++++ Input for this task ++++
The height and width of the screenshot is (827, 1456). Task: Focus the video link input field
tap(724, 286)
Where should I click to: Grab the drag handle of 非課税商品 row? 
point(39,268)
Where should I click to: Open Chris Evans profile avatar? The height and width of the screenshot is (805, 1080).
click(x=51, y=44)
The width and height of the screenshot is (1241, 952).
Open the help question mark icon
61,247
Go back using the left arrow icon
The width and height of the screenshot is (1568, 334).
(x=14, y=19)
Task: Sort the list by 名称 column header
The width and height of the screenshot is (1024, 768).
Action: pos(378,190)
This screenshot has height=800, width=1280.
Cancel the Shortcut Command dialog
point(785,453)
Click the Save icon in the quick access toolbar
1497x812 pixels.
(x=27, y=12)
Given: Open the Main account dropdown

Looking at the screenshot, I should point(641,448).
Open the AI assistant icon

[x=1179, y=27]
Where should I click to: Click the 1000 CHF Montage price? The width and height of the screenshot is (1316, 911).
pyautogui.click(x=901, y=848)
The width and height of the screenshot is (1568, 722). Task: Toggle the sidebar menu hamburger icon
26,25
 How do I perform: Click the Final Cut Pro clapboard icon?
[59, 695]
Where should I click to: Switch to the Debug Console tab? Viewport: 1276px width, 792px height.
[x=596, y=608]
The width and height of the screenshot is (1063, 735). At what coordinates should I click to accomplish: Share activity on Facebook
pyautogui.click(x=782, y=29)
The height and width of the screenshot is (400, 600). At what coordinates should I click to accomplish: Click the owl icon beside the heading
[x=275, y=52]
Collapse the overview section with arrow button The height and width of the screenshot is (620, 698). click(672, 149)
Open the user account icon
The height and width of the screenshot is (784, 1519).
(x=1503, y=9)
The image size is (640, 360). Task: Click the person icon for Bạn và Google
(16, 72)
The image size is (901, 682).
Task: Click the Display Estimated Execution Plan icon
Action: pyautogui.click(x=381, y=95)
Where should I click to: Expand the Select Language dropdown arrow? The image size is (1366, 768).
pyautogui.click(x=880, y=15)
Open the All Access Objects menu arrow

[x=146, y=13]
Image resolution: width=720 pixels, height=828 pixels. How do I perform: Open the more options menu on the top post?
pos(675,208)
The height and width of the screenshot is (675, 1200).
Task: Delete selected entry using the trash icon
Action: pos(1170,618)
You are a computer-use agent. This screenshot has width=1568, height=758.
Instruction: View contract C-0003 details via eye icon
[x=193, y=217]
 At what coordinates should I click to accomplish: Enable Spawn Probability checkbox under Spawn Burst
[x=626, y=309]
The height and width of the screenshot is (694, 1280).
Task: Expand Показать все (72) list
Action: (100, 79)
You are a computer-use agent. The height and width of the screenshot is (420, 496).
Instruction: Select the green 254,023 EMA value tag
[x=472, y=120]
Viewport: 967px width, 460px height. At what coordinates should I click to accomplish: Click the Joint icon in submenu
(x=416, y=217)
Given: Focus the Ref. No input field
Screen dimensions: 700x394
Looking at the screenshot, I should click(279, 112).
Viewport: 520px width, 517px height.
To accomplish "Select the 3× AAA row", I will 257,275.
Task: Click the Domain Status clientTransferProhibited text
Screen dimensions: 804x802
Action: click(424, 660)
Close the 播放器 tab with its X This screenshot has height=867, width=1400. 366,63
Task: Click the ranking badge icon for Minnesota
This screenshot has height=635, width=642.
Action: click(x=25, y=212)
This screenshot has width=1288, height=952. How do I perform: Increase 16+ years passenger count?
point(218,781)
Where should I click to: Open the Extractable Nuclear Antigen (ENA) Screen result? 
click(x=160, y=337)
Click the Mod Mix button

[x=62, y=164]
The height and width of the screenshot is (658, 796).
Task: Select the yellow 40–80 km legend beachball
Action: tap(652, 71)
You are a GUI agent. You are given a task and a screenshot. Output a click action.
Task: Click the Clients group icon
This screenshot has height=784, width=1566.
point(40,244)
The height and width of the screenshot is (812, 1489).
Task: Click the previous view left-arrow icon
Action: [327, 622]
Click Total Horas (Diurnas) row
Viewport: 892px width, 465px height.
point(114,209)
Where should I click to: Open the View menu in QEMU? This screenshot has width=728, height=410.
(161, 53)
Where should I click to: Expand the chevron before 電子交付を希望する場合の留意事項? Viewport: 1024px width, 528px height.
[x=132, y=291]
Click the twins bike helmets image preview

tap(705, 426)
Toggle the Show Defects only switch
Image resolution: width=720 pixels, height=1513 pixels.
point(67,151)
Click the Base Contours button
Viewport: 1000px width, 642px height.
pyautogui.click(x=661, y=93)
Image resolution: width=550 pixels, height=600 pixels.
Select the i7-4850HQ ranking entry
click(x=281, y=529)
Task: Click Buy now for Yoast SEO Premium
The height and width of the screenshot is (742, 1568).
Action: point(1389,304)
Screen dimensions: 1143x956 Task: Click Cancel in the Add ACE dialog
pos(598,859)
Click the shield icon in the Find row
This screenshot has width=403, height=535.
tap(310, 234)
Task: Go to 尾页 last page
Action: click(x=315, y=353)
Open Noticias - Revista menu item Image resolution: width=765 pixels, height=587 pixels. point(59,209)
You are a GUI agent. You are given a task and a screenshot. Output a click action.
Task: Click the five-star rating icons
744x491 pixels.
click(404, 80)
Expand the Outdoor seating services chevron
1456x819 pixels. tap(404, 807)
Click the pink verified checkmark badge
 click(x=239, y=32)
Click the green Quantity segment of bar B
++++
• Problem: Go through the data and copy every line that includes "agent".

• Exercise output:
You are a computer-use agent. This screenshot has width=1568, height=758.
You are a computer-use agent. The height and width of the screenshot is (420, 496).
You are a GUI agent. You are given a task and a screenshot. Output a click action.
You are a GUI agent. You are given a task and a screenshot. Output a click action.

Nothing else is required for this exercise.